Le problème est structurel : ce pays préfère arroser les géants du numérique ou subventionner des festivals « inclusifs » à huit millions d’euros plutôt que de soutenir des filières industrielles à haute valeur ajoutée sociale et écologique.
Une France du concret qui meurt à petit feu, pendant que nos élites s’enivrent de rapports bidons et de concepts abstraits.
Une écologie à deux vitesses
La gestion du textile, c’est l’arbre qui cache la forêt. Derrière, c’est tout un système qui pourrit.

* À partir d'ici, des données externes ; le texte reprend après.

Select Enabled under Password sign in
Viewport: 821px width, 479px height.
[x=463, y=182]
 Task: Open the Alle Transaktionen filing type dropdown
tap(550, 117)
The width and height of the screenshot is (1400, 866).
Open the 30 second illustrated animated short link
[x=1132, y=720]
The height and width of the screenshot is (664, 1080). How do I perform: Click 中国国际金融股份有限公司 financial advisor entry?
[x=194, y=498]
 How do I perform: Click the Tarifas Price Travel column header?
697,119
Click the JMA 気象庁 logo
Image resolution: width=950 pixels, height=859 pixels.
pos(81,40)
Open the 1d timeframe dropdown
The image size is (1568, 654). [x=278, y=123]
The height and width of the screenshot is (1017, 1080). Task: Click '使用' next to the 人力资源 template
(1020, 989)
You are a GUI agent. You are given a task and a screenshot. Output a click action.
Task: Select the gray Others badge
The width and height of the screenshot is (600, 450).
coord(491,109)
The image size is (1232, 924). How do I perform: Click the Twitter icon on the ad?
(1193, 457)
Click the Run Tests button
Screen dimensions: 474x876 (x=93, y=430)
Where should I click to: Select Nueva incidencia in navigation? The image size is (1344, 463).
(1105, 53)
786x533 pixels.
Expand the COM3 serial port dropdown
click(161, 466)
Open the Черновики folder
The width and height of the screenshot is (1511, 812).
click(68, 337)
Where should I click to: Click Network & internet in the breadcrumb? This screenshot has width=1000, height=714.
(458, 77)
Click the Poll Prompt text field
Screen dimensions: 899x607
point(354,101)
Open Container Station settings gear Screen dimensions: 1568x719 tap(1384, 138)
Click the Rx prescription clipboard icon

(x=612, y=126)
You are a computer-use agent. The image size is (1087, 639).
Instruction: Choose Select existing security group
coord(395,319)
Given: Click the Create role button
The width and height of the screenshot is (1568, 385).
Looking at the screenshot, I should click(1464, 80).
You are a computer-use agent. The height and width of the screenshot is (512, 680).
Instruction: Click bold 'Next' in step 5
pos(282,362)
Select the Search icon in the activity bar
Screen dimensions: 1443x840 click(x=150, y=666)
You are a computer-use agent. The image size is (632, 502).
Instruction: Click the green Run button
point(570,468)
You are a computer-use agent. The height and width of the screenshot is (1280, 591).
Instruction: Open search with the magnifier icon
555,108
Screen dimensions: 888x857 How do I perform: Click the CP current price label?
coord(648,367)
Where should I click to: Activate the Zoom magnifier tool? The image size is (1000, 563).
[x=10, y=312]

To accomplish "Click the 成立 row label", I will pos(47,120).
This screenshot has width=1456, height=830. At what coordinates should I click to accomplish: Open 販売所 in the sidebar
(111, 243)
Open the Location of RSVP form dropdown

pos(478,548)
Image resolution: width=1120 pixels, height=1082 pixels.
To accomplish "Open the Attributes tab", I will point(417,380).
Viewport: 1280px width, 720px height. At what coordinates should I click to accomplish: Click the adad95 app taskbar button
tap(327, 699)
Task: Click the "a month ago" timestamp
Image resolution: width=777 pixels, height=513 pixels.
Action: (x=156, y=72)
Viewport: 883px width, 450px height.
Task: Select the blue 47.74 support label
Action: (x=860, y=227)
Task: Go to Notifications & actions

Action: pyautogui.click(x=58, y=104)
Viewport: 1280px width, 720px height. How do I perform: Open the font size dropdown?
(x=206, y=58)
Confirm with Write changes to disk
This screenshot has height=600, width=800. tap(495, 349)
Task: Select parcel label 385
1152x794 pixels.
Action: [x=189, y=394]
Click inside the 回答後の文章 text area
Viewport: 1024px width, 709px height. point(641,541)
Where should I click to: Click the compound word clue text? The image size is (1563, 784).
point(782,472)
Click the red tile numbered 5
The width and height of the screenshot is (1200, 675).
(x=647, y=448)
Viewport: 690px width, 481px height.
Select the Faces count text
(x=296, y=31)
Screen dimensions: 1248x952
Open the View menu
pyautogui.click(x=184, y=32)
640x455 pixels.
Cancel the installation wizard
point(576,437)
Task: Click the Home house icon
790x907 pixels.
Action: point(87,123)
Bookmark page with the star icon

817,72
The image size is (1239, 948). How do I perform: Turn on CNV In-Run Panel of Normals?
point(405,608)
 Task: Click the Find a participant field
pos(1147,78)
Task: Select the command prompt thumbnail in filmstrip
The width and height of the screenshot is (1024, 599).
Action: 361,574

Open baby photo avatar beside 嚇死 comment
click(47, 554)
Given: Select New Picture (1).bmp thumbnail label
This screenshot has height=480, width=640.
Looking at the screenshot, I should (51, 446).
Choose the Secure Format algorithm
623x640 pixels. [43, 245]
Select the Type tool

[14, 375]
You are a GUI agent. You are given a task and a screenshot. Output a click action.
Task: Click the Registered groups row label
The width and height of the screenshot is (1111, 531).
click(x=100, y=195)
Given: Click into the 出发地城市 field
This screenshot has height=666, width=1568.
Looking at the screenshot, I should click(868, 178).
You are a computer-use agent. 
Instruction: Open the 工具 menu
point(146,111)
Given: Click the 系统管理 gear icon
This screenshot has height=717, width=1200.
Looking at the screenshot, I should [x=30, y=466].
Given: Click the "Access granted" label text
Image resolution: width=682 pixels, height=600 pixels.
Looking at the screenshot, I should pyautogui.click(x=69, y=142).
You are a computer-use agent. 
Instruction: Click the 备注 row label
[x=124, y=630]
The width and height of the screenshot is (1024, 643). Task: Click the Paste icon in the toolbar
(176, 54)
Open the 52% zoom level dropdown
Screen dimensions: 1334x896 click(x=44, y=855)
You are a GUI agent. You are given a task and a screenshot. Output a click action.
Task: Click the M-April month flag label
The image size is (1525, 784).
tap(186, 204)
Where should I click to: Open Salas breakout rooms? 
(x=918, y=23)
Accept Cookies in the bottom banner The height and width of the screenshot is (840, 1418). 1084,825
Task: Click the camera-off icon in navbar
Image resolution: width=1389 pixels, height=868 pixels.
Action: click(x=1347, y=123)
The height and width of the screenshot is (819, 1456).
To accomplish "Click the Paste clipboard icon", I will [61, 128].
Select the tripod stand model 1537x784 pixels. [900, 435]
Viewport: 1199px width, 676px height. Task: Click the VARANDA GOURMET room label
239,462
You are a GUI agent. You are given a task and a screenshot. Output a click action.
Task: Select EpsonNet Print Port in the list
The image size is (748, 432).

Celui où les grandes enseignes se disent « éco-responsables » pendant qu’elles délocalisent à tour de bras.
Celui où les taxes « vertes » alimentent surtout les cabinets de conseil et les poches d’actionnaires. Celui où les petites structures françaises paient pour tout le monde.
Et quand Le Relais alerte, lorsqu’il dépose des vêtements usagés devant les portes de ceux qui les ont abandonnés, on les traite d’agitateurs. Non. C’est un cri d’alarme. Un avertissement que personne ne veut entendre.
Mais voilà : Le Relais dérange parce qu’il montre que d’autres voies sont possibles. Une économie circulaire, enracinée, humaine. Une initiative nationale, efficace, mais qui n’a pas les bons amis à Paris.